Tag Archives | Molinari/C4SS

Economic Inequality: Three Takes

[cross-posted at BHL and POT]

In June 1963, when Nathaniel Branden published a piece on “Inherited Wealth” in The Objectivist Newsletter, he was still the beloved disciple of Ayn Rand, who reprinted his piece in her 1966 collection Capitalism: The Unknown Ideal, and continued to include it in subsequent editions despite her break with Branden in 1968. As Rand famously did not allow opinions deviating even in the slightest from her own to appear in journals or books that she edited, we can assume Branden speaks for Rand when he writes:

A free, competitive economy is a constant process of improvement, innovation, progress; it does not tolerate stagnation. If an heir who lacks ability acquires a fortune and a great industrial establishment from his successful father, he will not be able to maintain it for long; he will not be equal to the competition. In a free economy, where bureaucrats and legislators would not have the power to sell or grant economic favors, all of the heir’s money would not be able to buy him protection for his incompetence; he would have to be good at his work or lose his customers to companies run by men of superior ability. There is nothing as vulnerable as a large, mismanaged company that competes with small, efficient ones. …

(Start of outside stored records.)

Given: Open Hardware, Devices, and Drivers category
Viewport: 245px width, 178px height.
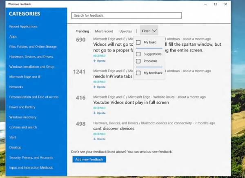Looking at the screenshot, I should (x=31, y=57).
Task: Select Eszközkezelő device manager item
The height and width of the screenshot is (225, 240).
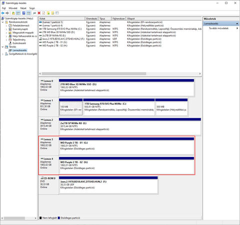Action: (19, 43)
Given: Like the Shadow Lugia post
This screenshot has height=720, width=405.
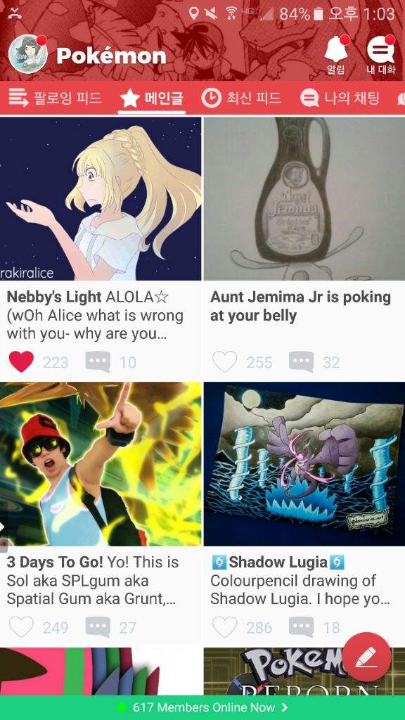Looking at the screenshot, I should (x=224, y=626).
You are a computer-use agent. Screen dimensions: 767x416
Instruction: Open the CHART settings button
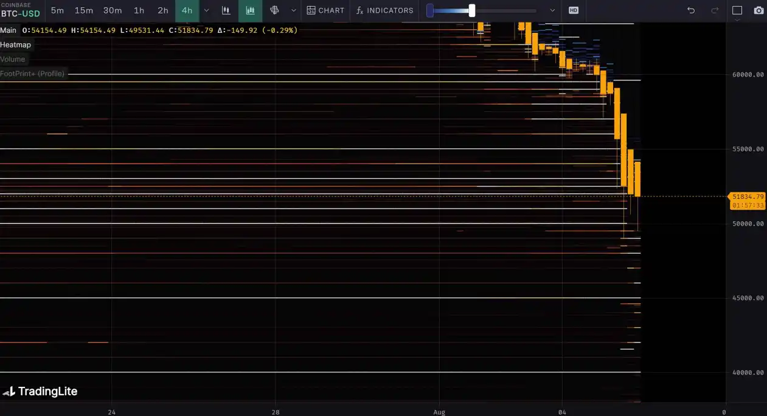[325, 10]
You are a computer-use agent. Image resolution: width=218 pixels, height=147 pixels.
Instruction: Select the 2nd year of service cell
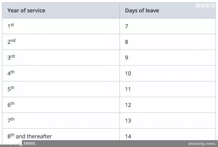[x=61, y=42]
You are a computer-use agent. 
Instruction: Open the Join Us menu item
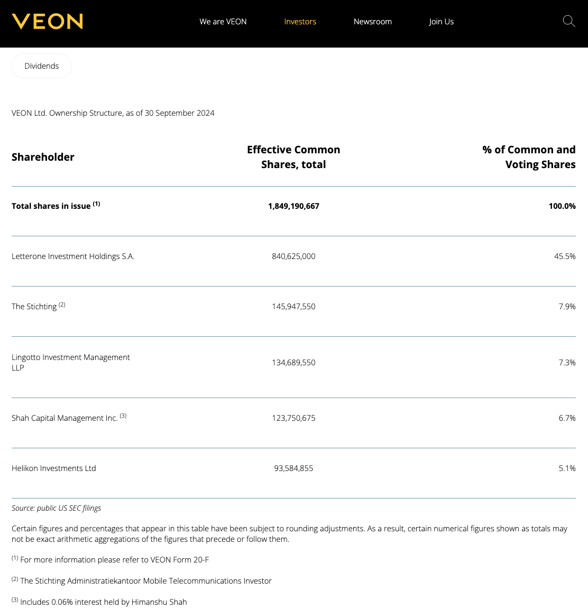(441, 22)
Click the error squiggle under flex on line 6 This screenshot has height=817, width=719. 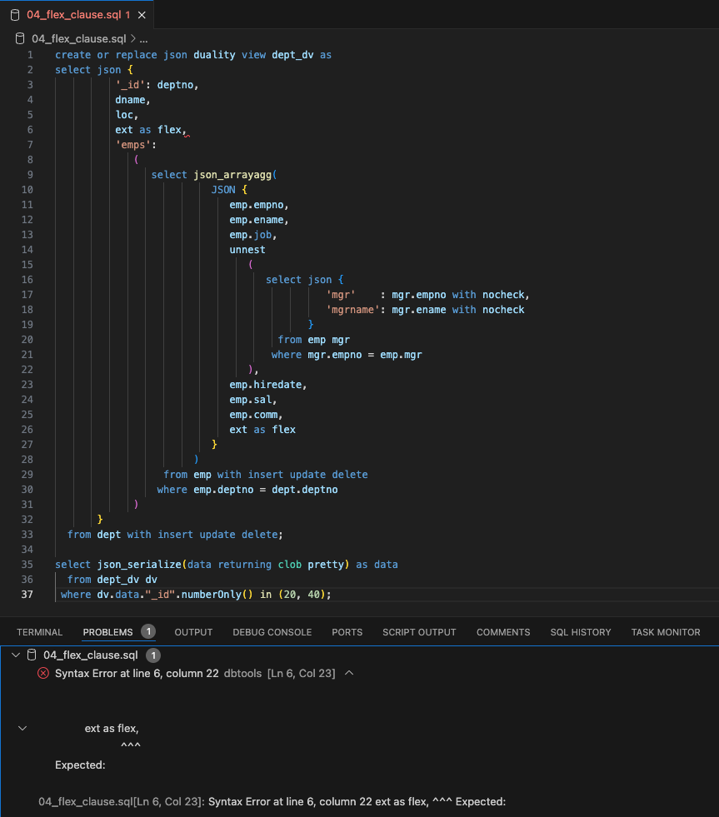click(187, 134)
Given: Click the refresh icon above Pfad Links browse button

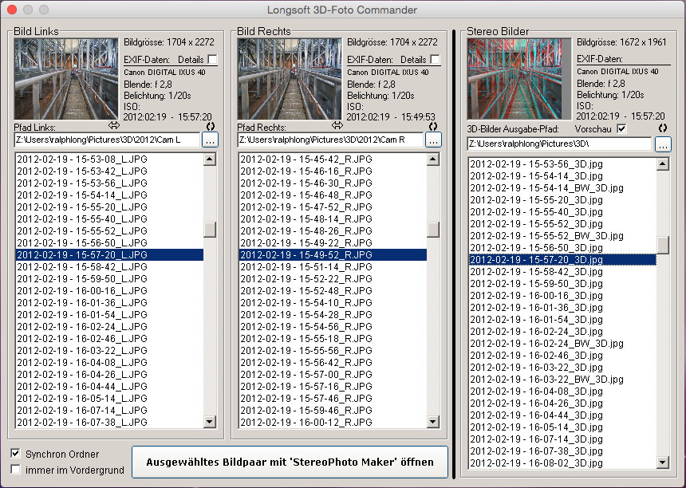Looking at the screenshot, I should 209,126.
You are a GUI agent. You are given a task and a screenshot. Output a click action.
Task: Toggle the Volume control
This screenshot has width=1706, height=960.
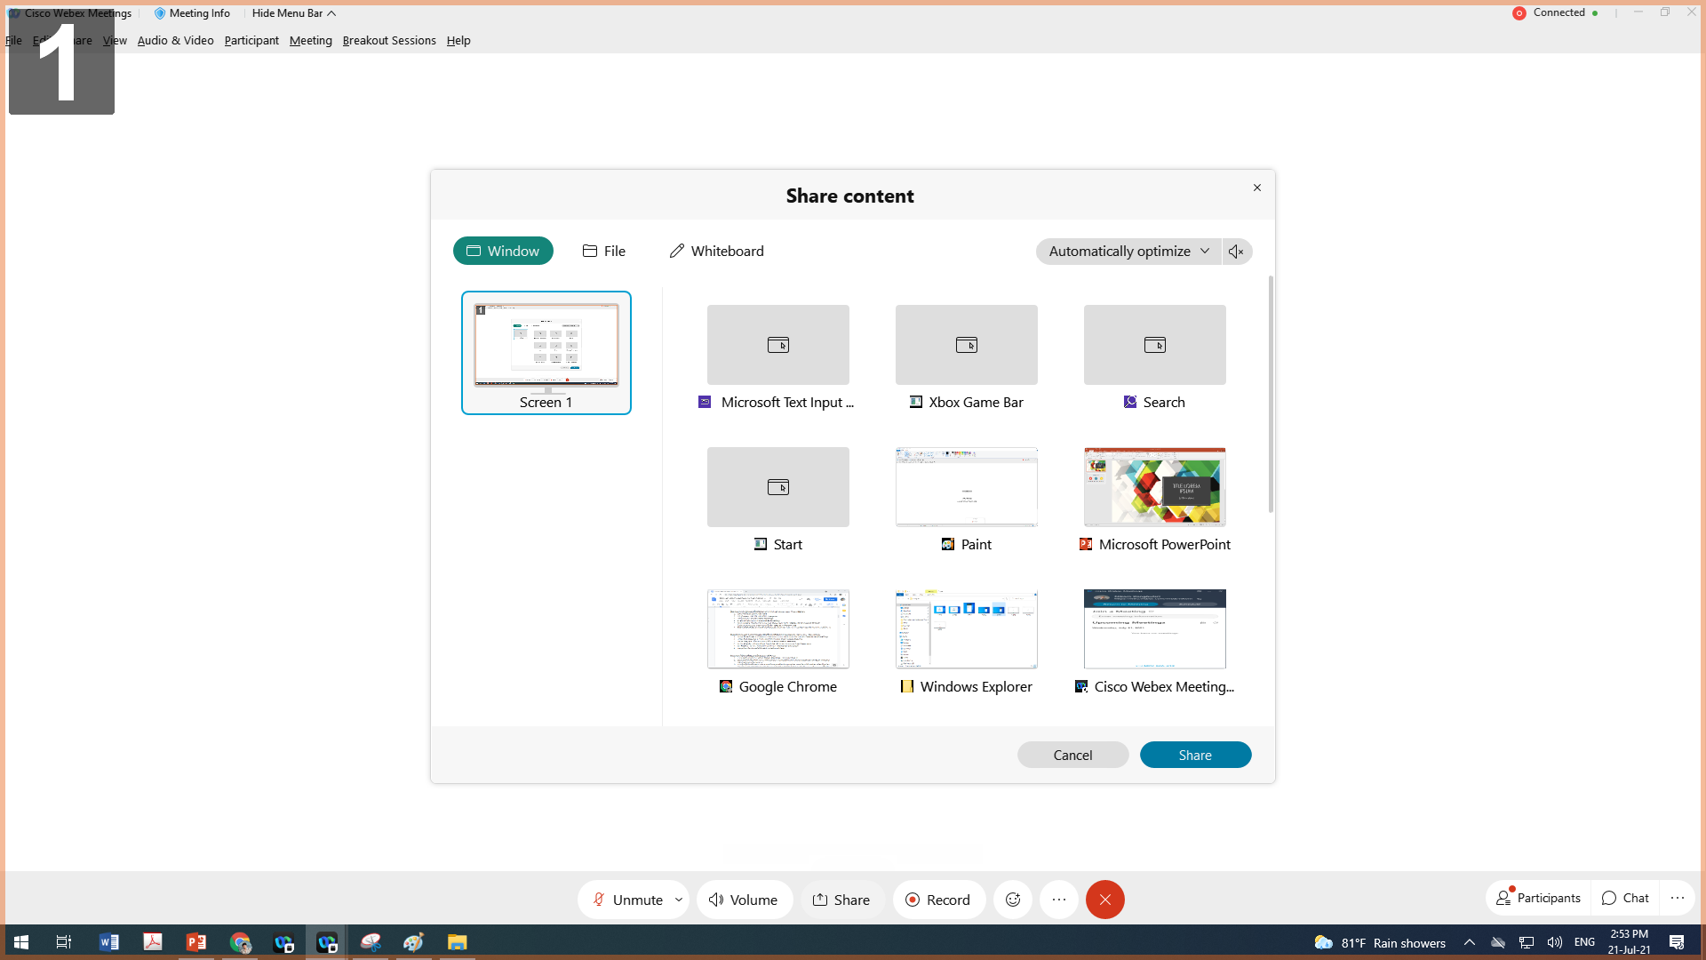(x=743, y=899)
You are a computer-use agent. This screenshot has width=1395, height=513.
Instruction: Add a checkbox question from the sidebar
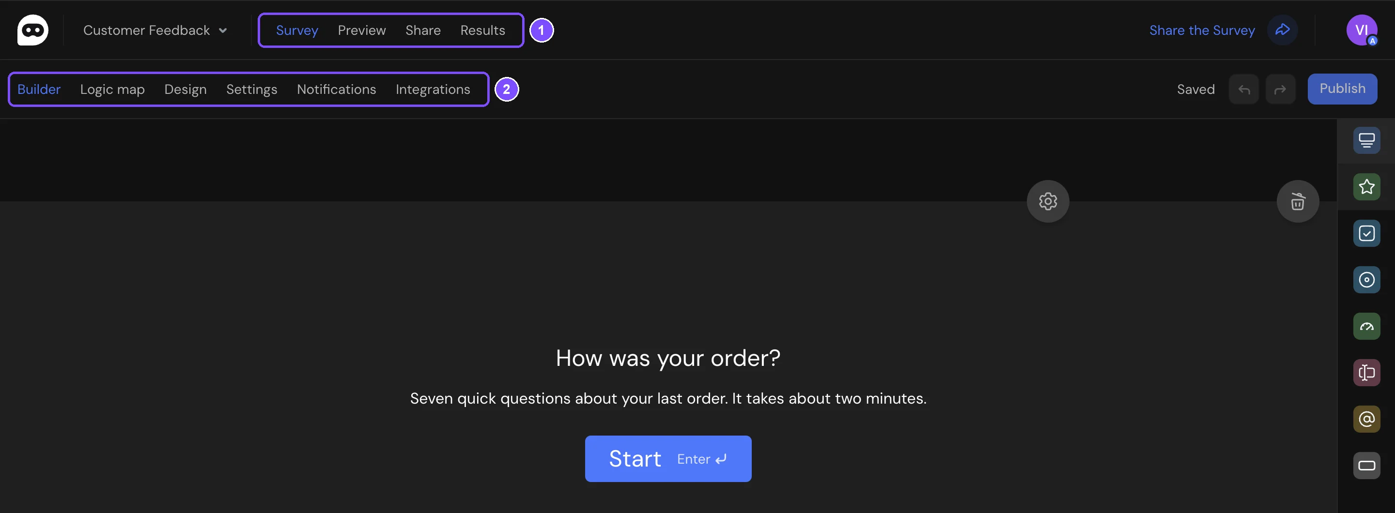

It is a mixed economy – such as the semi-socialist or semi-fascist variety we have today – that protects the nonproductive rich by freezing a society on a given level of development, by freezing people into classes and castes and making it increasingly more difficult for men to rise or fall or move from one caste to another; so that whoever inherited a fortune before the freeze, can keep it with little fear of competition, like an heir in a feudal society.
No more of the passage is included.